PROBLEM STATEMENT:
Below is a listing. Return the lines from the one that contains "Click the Daily Summary chart icon" to the one that contains "Task: Open Brave browser from taskbar", both ends included, verbatim and with no pictures.

INFORMATION PROVIDED:
%%

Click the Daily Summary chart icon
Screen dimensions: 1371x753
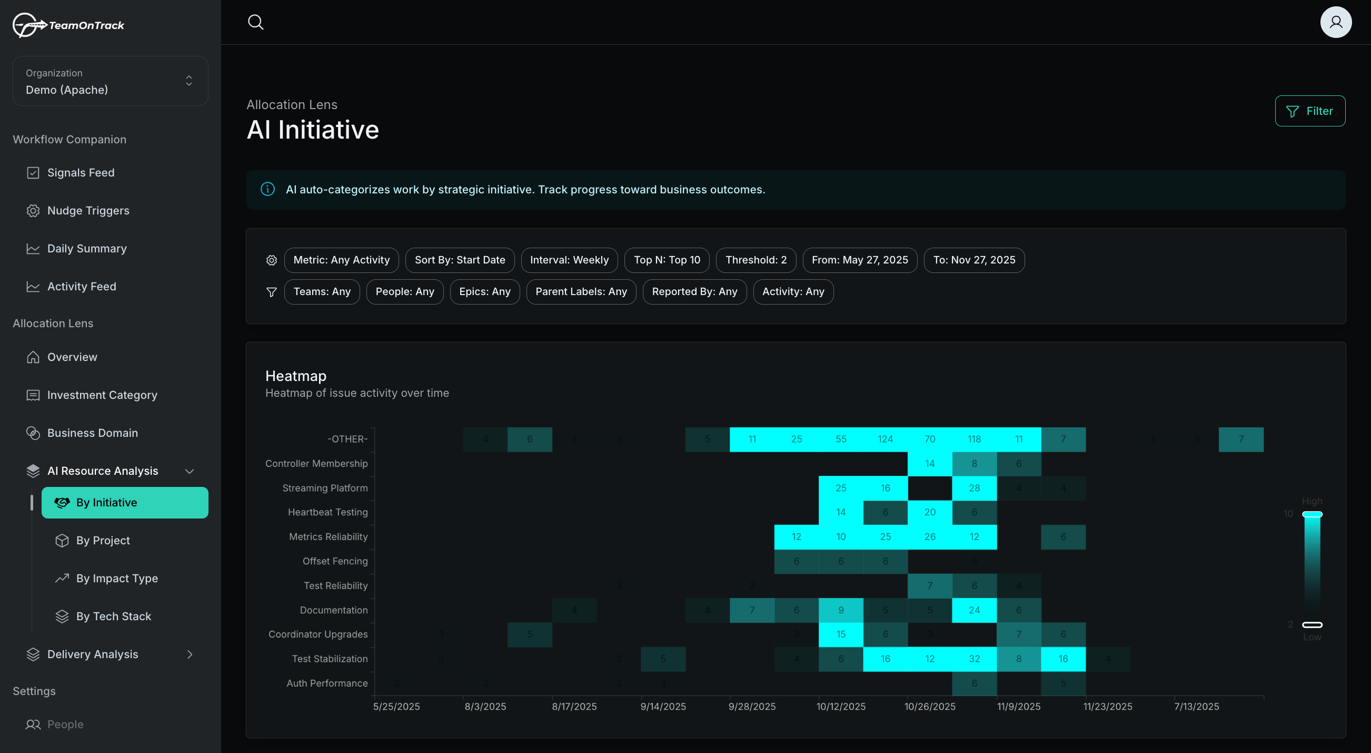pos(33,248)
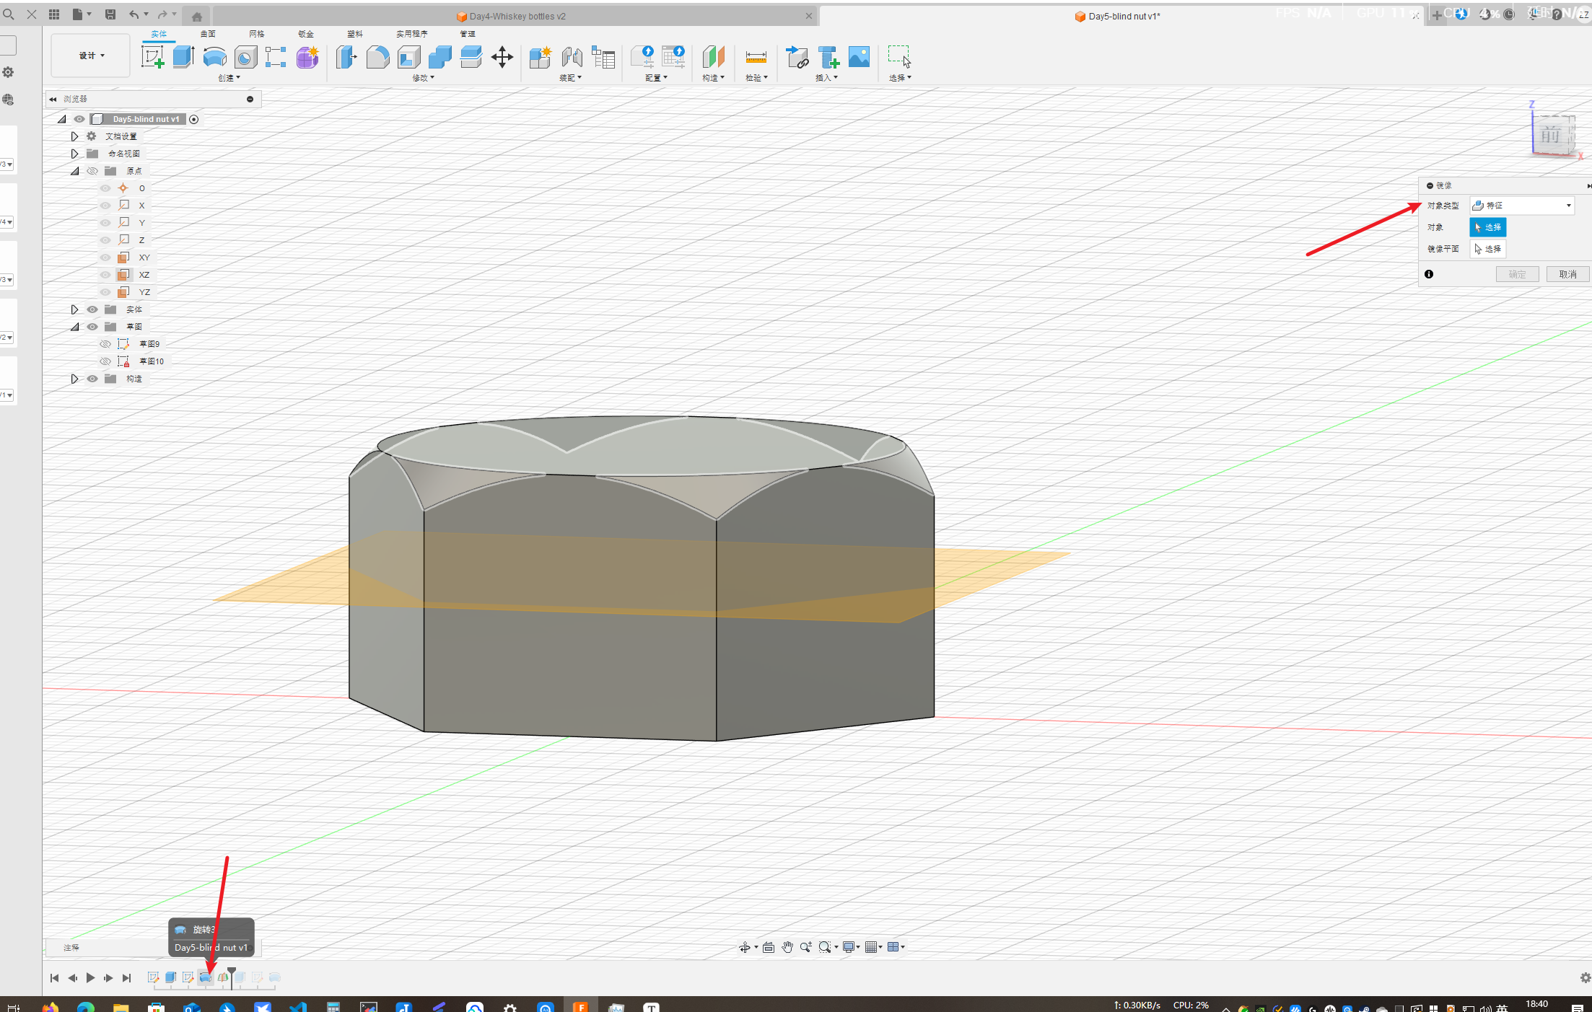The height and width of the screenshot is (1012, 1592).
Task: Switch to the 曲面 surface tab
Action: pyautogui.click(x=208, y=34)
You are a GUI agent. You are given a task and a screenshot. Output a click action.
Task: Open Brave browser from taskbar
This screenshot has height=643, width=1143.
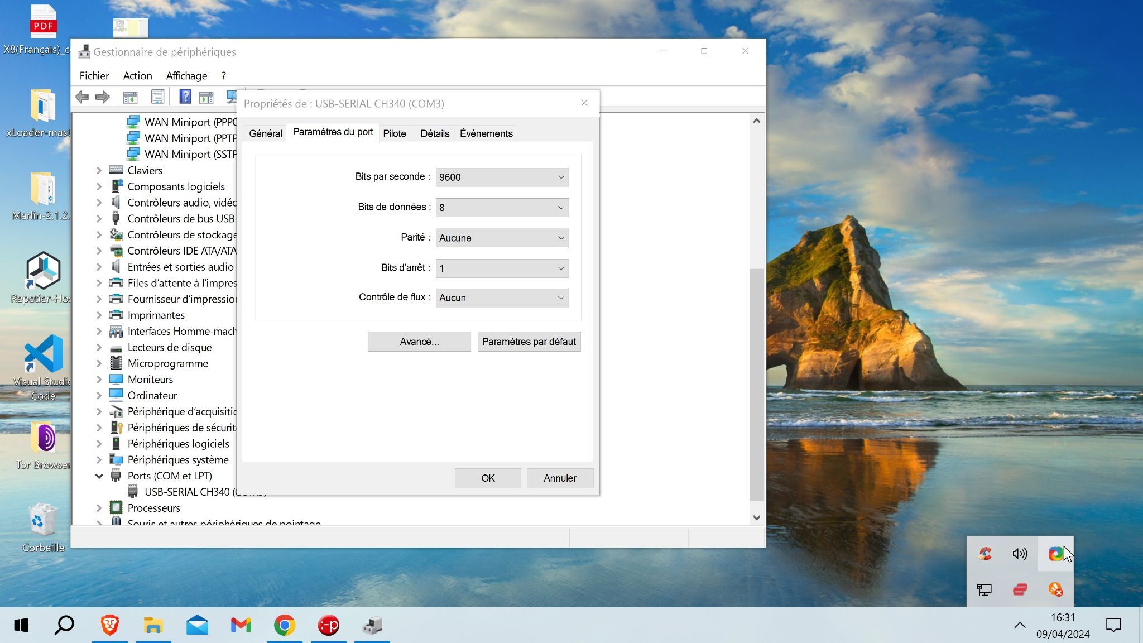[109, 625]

%%
%%

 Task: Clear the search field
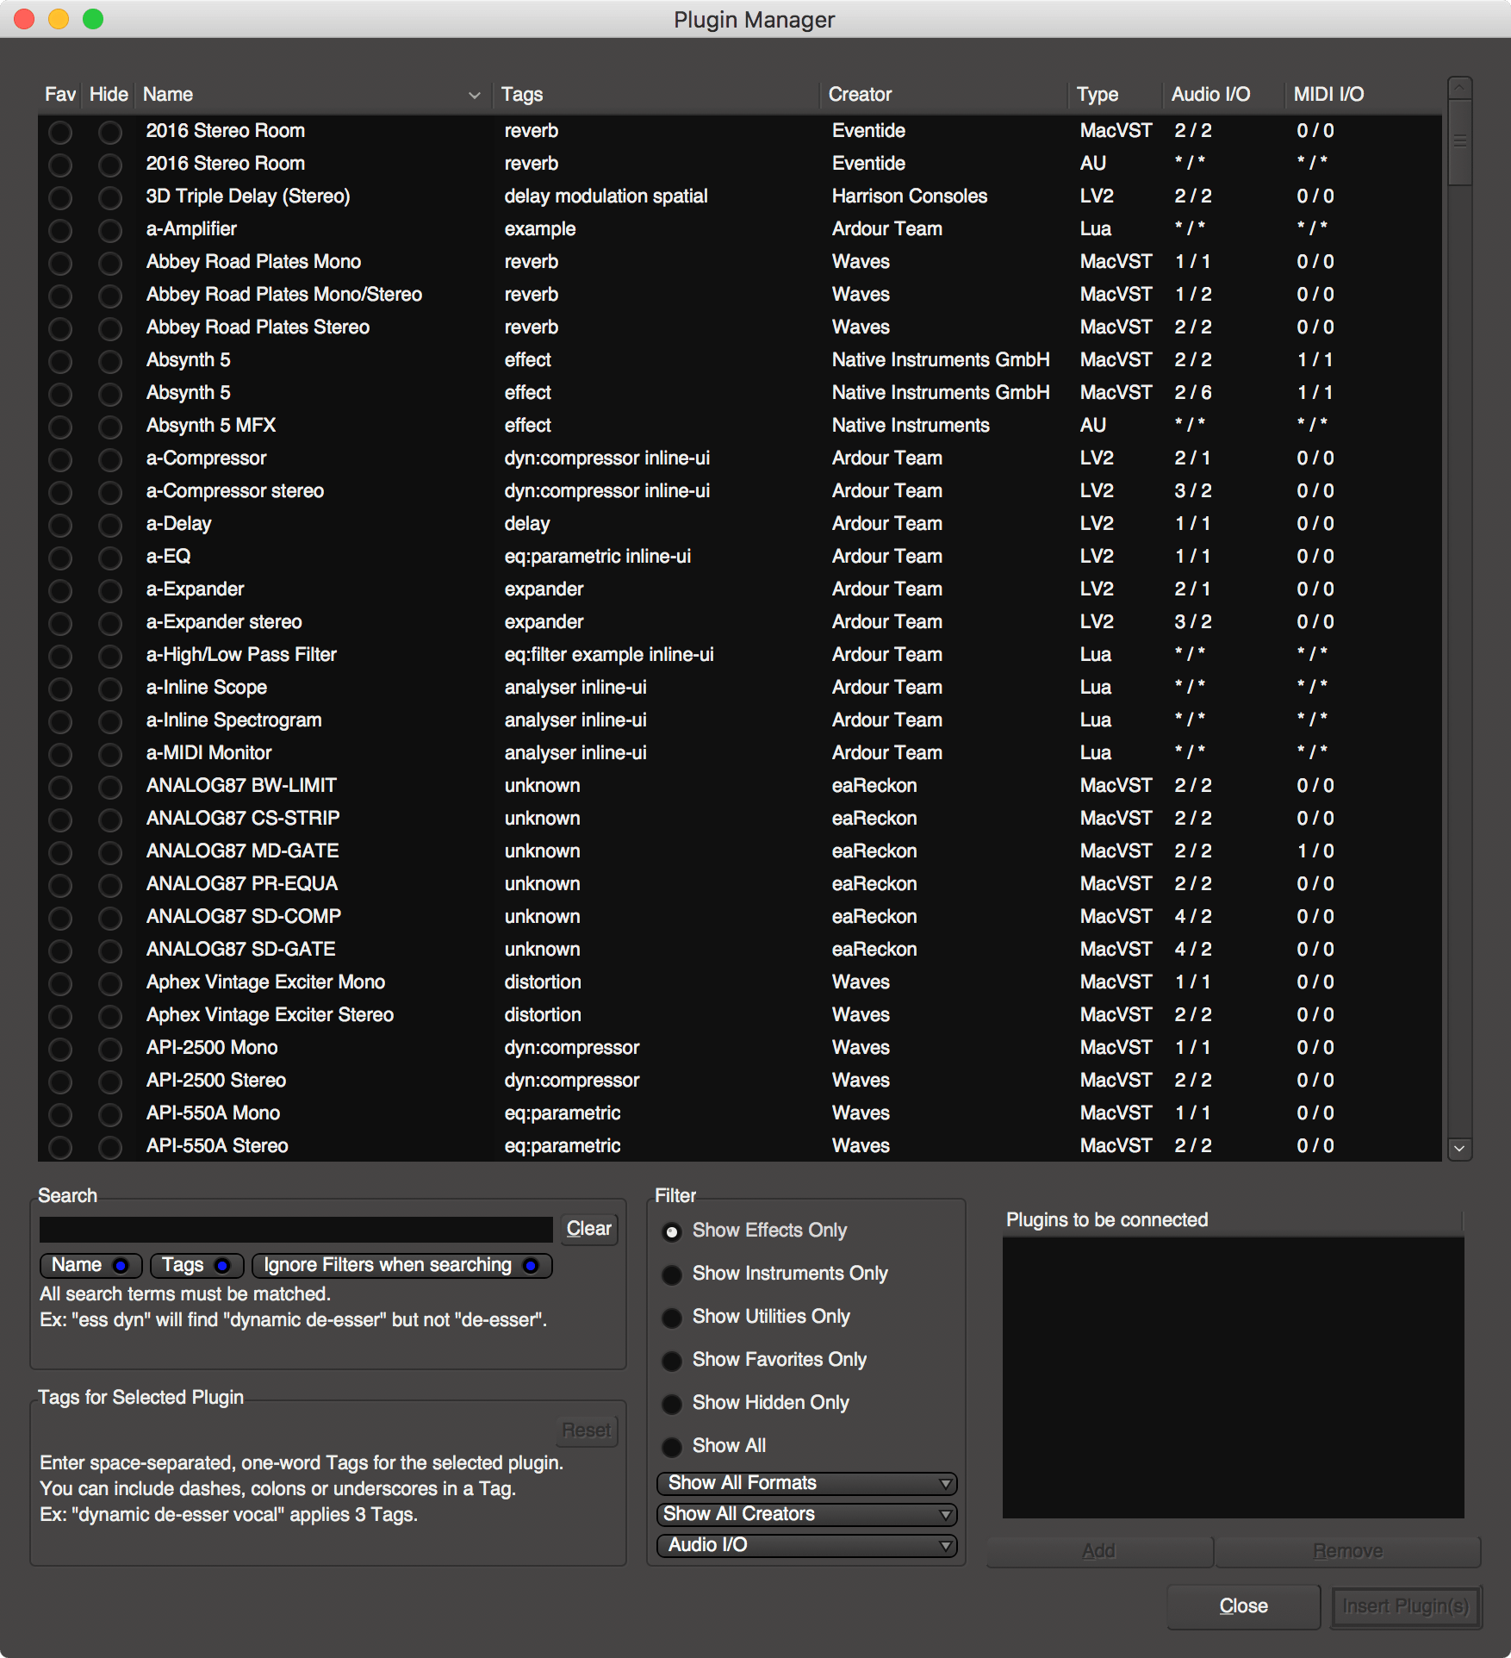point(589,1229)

%%

SOLUTION TO THE PROBLEM:
Click the Daily Summary chart icon
Screen dimensions: 1371x753
pos(33,248)
The height and width of the screenshot is (1012, 1592).
Task: Switch to the 曲面 surface tab
Action: pyautogui.click(x=208, y=34)
You are a GUI agent. You are given a task and a screenshot. Output a click action.
Task: Open Brave browser from taskbar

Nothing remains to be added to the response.